My favorite part of this year was the board of directors strategic planning retreat, where we made our strategic plan. Out of that weekend came a document—our new 3-year strategic plan. It’s because of this work plan, that our activities will include several things, including the appointment of a taskforce to develop a framework on how to promote and measure justice, diversity, equity, and inclusion work. All the work is very important, but it is this piece that I must confess I am most excited about. The soon to be developed task force will center the work of diversity, equity, and inclusion, and ensure that we find ways to bake these priorities into the very structure of our organization in ways that make it permanent and of primary importance, and not just a nice afterthought that happens in addition to the other work that we do. The CAFP will lead in this work and change the culture of our specialty such that future generations will consider health equity work to be as vital as anything else we do in medicine. And studying the root causes of the malignancy that is racism in medicine will be as important as understanding the pathophysiology of diabetes or any other disease.
But to do this good work, we need to ensure that our doctors and learners are healthy and have the resources they need. That is why the other three strategic goals are so important. We must redesign our healthcare system in ways that prioritize the health of patients above all else, dismantling perverse incentive structures that only serve to create barriers.
We must educate our communities and legislators about what family doctors do so it makes sense to them to support our work. And we must regain our joy. We must reject working conditions that cause moral injury, but that is not enough, we must also redefine our profession to be one that is considered a privilege to participate in because it is so rewarding and inspiring. Let me be clear, we are not asking to make the practice of medicine easy—it will never be easy. It will always be challenging, and require tremendous skill, emotional fortitude, and dedication. But we are looking to make the practice of medicine sustainable and safe for its professionals. If we don’t heal our own wounds, we will bleed on those who didn’t cut us. We must stop the hemorrhage of bright young people from our field. We must do this if we are to have a next generation of leaders. That is why this is a strategic goal for us.
I believe this organization is on the right track. I believe we have members who are, as my friend Jay Lee would say, “brave enough to become the physicians we wrote about in our personal statements.” I believe we have the brightest, most talented staff—people who can transform great ideas into action, who can turn noes into yesses, and who are honorary family physicians.

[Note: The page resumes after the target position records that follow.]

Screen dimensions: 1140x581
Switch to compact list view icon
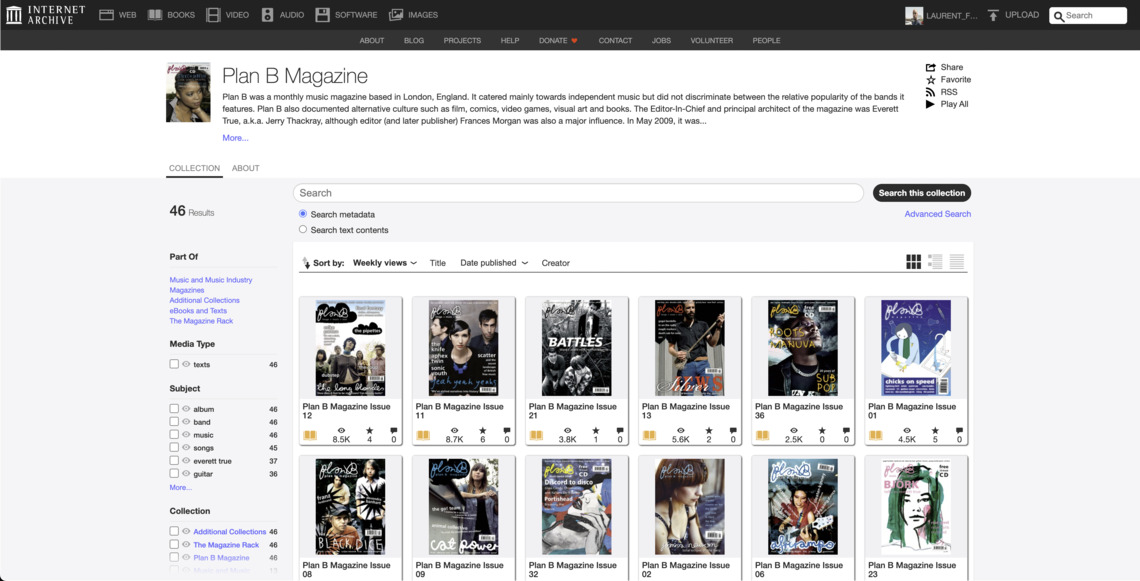[x=957, y=262]
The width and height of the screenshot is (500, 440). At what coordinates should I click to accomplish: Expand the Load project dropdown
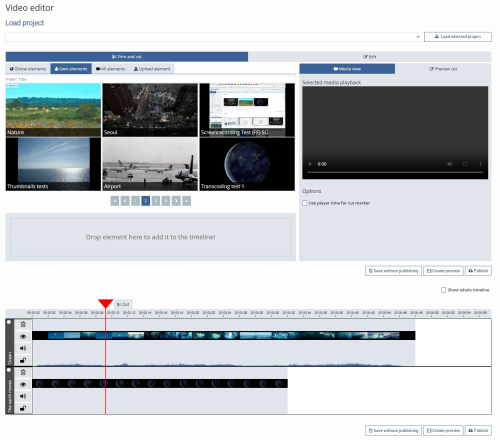(214, 37)
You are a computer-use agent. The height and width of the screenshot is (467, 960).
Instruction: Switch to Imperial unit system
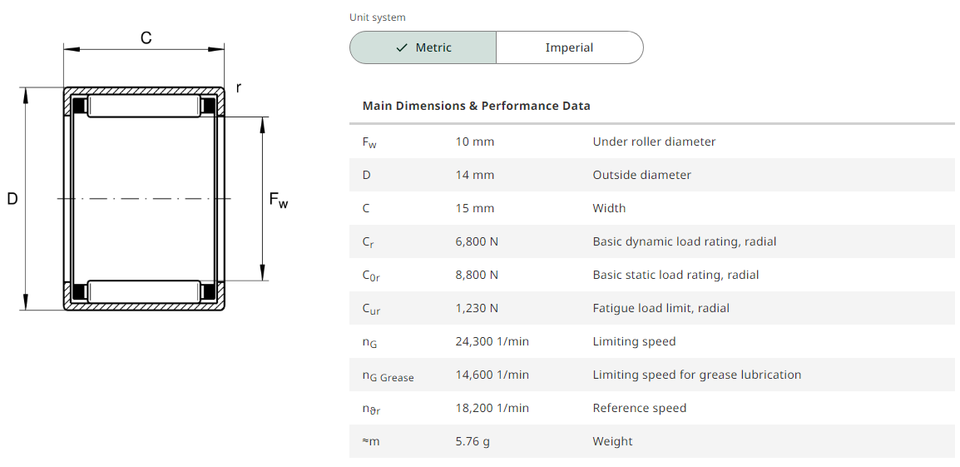(x=569, y=48)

I believe our CAFP Board and committee members are spirited and passionate leaders who collect marbles in glass jars and have the drive to create something bigger, better, and more aspirational than what we have now. The four goals in our strategic plan reflect who we are, and will serve as our North star for the next three years and beyond. I continue to believe that this organization is a national thought leader for our profession. We have among us, leaders who will change the very culture of medicine and society. We are proud of people like Jay Lee, and Jasmeet Bains, who grew up in the California Academy and are now answering the leadership call. Each of us here has that ability. The CAFP is an organization full of leaders. Let’s all answer that call. We have a lot of work to do, so let’s get to it.